Persistent and Nonviolent Steps and the Design of GALS Systems

A concurrent system is persistent if throughout its operation no activity which became enabled can subsequently be prevented from being executed by any other activity. This is often a highly desirable (or even necessary) property; in particular, if the system is to be implemented in hardware. Overthe past 40 years, persistence has been investigated and applied in practical implementations assuming that each activity is a single atomic action which can be represented, for example, by a single transition of a Petri net. In this paper we investigate the behaviour of GALS (Globally Asynchronous Locally Synchronous) systems in the context of VLSI circuits.
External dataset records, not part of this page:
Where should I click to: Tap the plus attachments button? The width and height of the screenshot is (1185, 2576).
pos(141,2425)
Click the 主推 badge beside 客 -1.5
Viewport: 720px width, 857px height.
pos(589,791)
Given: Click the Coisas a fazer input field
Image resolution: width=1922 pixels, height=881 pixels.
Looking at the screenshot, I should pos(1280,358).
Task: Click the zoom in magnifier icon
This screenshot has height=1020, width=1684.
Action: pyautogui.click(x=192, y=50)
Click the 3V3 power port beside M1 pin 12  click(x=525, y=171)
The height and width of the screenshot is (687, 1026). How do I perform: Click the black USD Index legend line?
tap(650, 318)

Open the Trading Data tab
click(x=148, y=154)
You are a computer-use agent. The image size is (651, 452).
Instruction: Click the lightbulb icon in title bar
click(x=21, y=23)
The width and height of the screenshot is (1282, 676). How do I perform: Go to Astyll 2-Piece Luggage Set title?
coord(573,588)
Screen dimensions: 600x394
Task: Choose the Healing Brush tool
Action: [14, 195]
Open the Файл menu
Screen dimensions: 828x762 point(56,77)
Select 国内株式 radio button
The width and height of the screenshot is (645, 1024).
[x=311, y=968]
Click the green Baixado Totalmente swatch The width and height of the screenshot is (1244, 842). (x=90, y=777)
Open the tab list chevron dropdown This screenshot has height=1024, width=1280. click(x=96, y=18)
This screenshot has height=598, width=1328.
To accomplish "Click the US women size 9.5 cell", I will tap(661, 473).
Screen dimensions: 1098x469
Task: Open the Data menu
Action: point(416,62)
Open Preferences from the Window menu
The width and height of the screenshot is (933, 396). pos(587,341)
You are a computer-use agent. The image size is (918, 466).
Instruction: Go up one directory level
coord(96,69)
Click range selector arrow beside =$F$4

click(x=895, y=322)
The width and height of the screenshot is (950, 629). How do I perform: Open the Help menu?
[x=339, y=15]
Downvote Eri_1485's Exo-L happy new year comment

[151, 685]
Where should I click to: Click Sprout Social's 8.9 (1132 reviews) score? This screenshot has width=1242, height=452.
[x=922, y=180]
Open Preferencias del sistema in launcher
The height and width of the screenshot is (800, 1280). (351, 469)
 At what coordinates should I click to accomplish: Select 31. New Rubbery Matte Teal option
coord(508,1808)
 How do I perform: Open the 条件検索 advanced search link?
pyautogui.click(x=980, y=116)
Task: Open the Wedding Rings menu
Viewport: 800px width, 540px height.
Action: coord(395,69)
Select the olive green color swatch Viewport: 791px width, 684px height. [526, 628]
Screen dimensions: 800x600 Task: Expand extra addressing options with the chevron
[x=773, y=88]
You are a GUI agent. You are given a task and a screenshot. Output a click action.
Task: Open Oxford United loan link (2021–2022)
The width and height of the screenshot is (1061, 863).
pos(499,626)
The specification of a system is given in the form of a Petri net. Our aim is to re-design the system to optimise signal management, by grouping together concurrent events. Looking at the concurrent reachability graph of the given Petri net, we are interested in discovering events that appear in ‘bundles’, so that they all can be executed in a single clock tick. The best candidates for bundles are sets of events that appear and re-appear over and over again in the same configurations, forming ‘persistent’ sets of events. Persistence was considered so far only in the context of sequential semantics. In this paper, we move to the realm of step based execution and consider not only steps which are persistent and cannot be disabled by other steps, but also steps which are nonviolent and cannot disable other steps. We then introduce a formal definition of a bundle and propose an algorithm to prune the behaviour of a system, so that only bundled steps remain. The pruned reachability graph represents the behaviour of a re-engineered system, which in turn can be implemented in a new Petri net using the standard techniques of net synthesis. The proposed algorithm prunes reachability graphs of persistent and safe nets leaving bundles that represent maximally concurrent steps.